This story has been posted in the following forums: : Headlines; COS - Tonga; Crime; Murder; Safety and Security of Volunteers



By ehuson ( - on Wednesday, December 06, 2006 - 1:15 pm: Edit Post

Yada Yada Yada

Some quotes:

"Patrick Hogan, director of security for the Peace Corps today, begs off answering questions about this case. He says records are too incomplete to pass judgment.

To the extent that the Peace Corps of 28 years ago did not bear its responsibilities, that is most regrettable," says Hogan. "We are very sorry for the pain caused the Gardner family."

He insists that today, the family would have the support of a very different Peace Corps

(He) says such a mishap could never occur again. There would be an immediate investigation and an ombudsman would be assigned to the family of any Peace Corps volunteer in harm's way. And the family would be kept informed on a regular basis."

Like I say, big talk and no action.

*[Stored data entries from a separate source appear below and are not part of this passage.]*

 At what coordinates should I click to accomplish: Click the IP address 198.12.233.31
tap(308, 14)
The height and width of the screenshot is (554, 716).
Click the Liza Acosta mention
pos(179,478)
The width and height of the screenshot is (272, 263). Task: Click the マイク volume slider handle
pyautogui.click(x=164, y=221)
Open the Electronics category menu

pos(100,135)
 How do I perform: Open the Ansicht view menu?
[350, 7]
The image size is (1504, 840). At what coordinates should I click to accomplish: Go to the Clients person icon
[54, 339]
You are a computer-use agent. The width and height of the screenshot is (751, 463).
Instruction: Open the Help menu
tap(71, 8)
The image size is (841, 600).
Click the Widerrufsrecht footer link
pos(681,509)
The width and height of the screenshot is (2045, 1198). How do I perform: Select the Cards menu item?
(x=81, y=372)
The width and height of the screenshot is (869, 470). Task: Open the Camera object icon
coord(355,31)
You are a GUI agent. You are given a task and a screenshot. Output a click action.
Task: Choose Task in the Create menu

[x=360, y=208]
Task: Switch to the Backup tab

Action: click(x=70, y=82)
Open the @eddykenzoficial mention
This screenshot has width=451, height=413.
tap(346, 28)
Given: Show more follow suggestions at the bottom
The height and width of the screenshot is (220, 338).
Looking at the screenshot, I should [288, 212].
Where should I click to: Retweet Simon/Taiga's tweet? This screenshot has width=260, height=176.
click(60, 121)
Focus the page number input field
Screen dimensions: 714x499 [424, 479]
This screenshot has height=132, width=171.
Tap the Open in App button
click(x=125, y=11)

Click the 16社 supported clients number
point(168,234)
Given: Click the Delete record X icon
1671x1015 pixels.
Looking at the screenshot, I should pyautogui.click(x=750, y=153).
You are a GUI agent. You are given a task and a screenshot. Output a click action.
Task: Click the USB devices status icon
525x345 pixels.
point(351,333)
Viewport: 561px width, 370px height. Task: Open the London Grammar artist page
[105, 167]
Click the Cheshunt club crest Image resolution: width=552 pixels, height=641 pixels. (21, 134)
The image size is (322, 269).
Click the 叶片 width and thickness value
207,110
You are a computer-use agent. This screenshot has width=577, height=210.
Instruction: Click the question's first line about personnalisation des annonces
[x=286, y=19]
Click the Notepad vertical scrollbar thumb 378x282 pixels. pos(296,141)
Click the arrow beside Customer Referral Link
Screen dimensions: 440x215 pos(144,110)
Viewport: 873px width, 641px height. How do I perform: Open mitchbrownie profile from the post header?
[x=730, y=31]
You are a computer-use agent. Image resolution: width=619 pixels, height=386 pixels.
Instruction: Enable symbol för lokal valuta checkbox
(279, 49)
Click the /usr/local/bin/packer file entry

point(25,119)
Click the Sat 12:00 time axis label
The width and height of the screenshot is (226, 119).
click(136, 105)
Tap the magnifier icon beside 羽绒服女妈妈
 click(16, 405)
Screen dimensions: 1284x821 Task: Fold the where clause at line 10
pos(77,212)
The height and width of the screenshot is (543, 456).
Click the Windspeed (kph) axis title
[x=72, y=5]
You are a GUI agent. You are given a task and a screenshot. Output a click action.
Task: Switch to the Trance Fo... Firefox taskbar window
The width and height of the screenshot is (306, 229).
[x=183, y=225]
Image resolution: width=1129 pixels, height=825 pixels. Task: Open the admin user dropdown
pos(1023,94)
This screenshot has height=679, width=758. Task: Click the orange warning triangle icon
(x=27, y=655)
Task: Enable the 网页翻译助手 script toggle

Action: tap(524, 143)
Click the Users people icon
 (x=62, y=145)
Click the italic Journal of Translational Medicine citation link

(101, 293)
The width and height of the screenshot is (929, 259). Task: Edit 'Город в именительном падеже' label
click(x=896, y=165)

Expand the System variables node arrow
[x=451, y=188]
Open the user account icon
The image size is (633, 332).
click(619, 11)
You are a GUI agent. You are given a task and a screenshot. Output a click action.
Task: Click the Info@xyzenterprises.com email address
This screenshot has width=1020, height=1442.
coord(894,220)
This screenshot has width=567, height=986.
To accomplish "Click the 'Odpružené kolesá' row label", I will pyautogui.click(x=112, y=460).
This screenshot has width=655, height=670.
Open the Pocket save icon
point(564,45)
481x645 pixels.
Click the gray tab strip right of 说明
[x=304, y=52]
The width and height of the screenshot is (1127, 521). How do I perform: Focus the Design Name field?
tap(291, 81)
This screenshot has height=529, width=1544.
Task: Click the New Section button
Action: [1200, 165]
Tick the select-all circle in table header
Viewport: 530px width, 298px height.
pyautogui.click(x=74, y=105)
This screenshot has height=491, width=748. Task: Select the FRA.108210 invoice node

I can see that in the years that have passed, nothing, nothing has changed. If the book had not been published, would the parents of Deborah Gardner still not know that her killer has been free all these years?

It is obvious that these cynical statements are no less trustworthy than Dennis Priven himself, for if the administration was truly committed to the safety of its volunteers, how could they STILL maintain the stonewalling, whitewashing and complete evasion of responsibility for conspiring to let a vicious murderer go free.

When the day comes that they, and no other, make even the slightest effort to bring this killer to justice, or even to ask that justice be done, then I will believe their committment. Until that day, their silence is not only a vile insult to Deborah Gardner and to her family, but an insult to the people of Tonga and especially to the ideals and volunteers of the Peace Corps.